Cuando a los pocos días se anuncia el final de la guerra, los espectadores entendemos que el verdadero armisticio se decretó con el salvataje del caballo, acto en el que los soldados recuperaron su humanidad. Atrás quedaron diez millones de muertos, y por delante las secuelas en veinte millones de heridos. No hay tiempo para ocuparse de un caballo malherido y enfermo. Se ordena entonces el sacrificio de la bestia.

Inesperadamente, el film da un viraje y nos coloca en el terreno de la eutanasia. En los espectadores resuena el título de aquel film de Sidney Pollack: ¿Acaso no matan a los caballos?, en el que también el destino de una pareja de jóvenes aventureros se juega en la analogía con el tratamiento que se hace de los animales desahuciados. O en ese brillante artículo de Julio Cabrera Eutanasia poética en el que el destino de Tomas y Teresa, los personajes de La insoportable levedad del ser, de Milan Kundera, proyectan toda su existencia en la decisión del sacrificio de la perrita Karenin.

¿Cuándo es entonces deseable terminar con la vida de alguien? ¿Cuál es la distancia que separa la buena muerte del sacrificio cruel?

Otro film contemporáneo, Agua para Elefantes (Francis Lawrence, 2011) narra la historia de Jacob, un estudiante avanzado de veterinaria en la universidad de Cornell , quien sufre la trágica pérdida de sus padres y debe abandonar sus estudios en el momento en que debe rendir su examen de graduación. Privado de su merecido título universitario y de su única familia, se incorpora a un circo donde es destinado al cuidado de los animales. Como en el film de Pollack, la historia está ambientada en la década del 30, en los años de la Gran Depresión. La crisis económica se extiende, el circo convoca cada vez menos público y despide a sus empleados.

Para ganarse un puesto de trabajo, el joven Jacob se presenta como veterinario, sin imaginar que su primera tarea lo pondría a prueba en una dimensión impensada de su vocación: la ética médica. El caballo que integra el número estrella del circo renguea de su mano derecha. Sin él, la función arriesga decaer definitivamente.

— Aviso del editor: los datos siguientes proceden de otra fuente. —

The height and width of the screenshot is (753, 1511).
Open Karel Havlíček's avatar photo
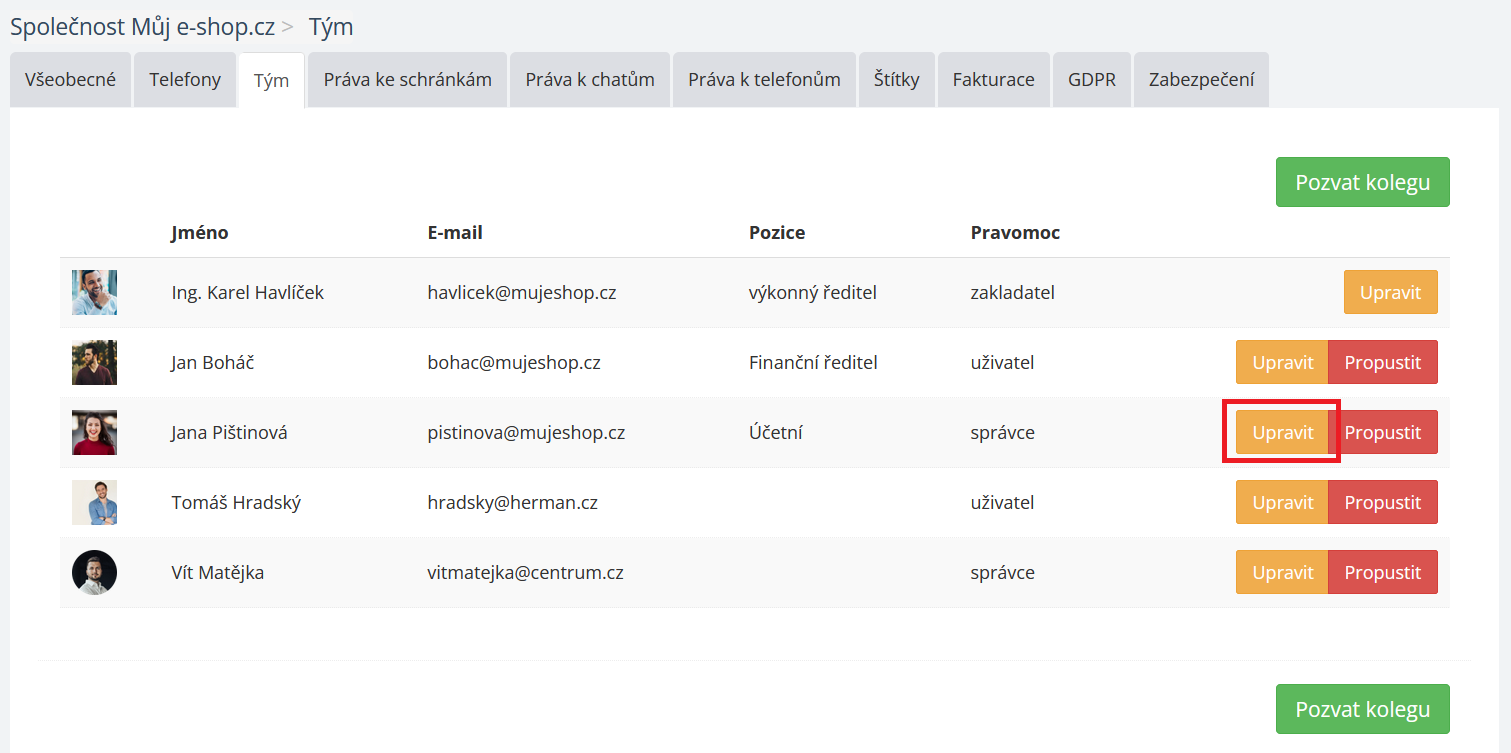click(x=94, y=293)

Jacob examina al animal y descubre un tumor avanzado: no hay tratamiento posible y el dolor será cada vez más insoportable. Explica la situación al empresario del circo, quien le ordena ocultar la información y seguir con las funciones mientras el animal se mantenga en pie.

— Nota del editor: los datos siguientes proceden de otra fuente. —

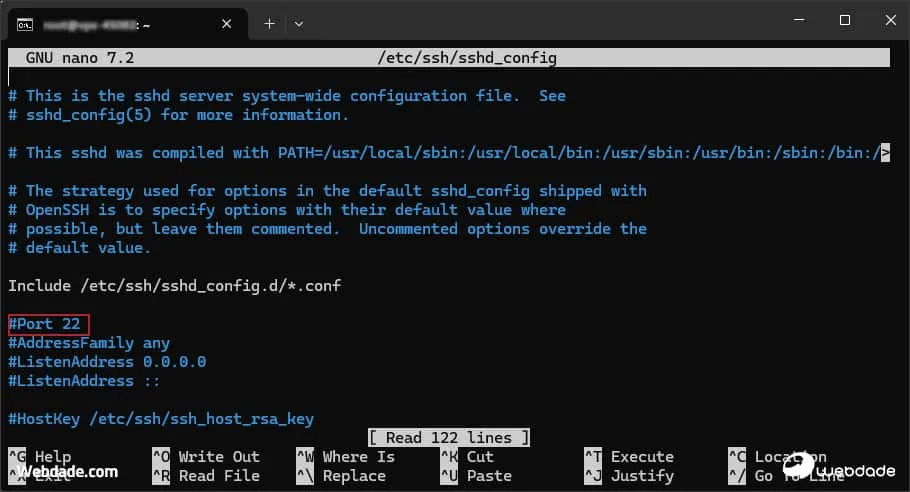Viewport: 910px width, 492px height.
Task: Click the Cut shortcut label
Action: tap(480, 457)
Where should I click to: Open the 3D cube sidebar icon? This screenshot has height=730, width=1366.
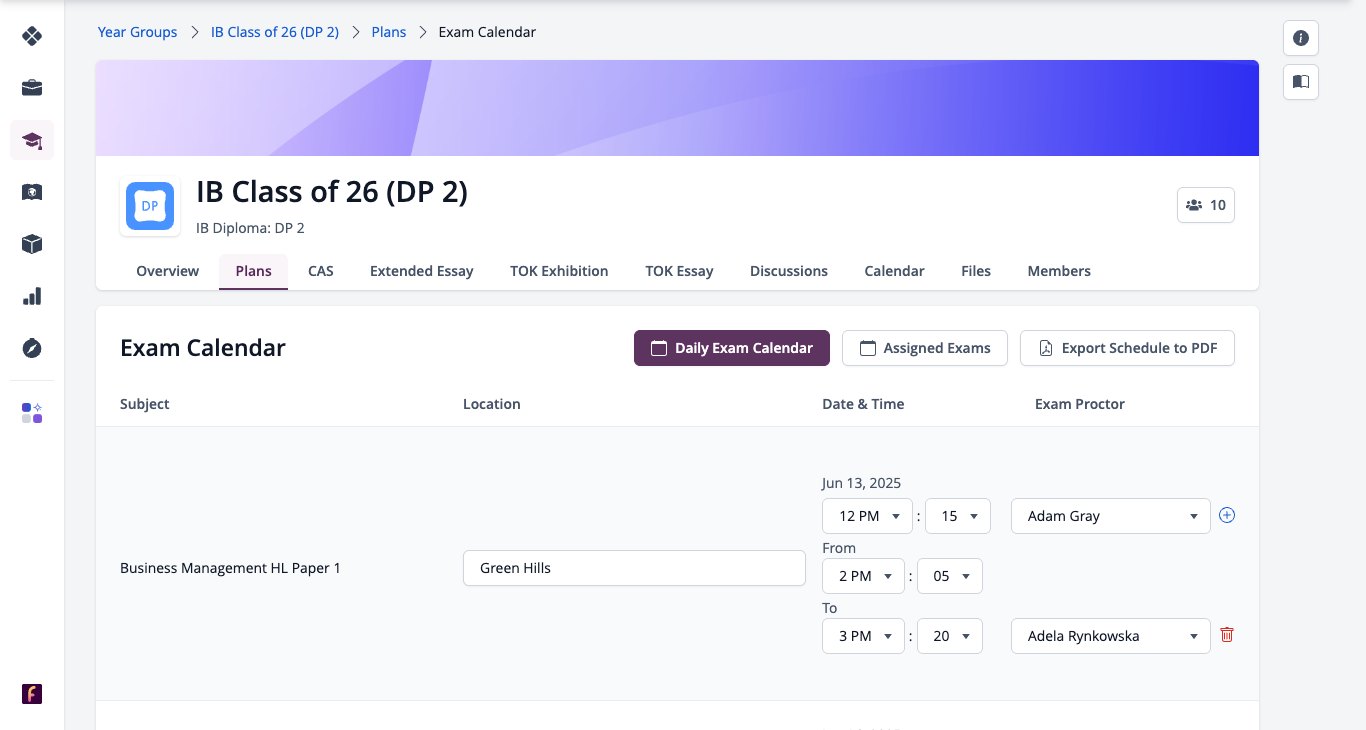pyautogui.click(x=32, y=244)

Entre la lealtad a su empleador y su responsabilidad profesional, Jacob prefiere sacrificar al animal, aunque sabe que semejante decisión le costará la vida: es mi decisión, yo soy el veterinario. De manera inesperada y fuera de todo cálculo, el joven aprueba sin saberlo la asignatura que le faltaba –la única que nunca le habían enseñado–. Se instala así en acto como médico veterinario de uno de los más grandes circos de la historia de los Estados Unidos.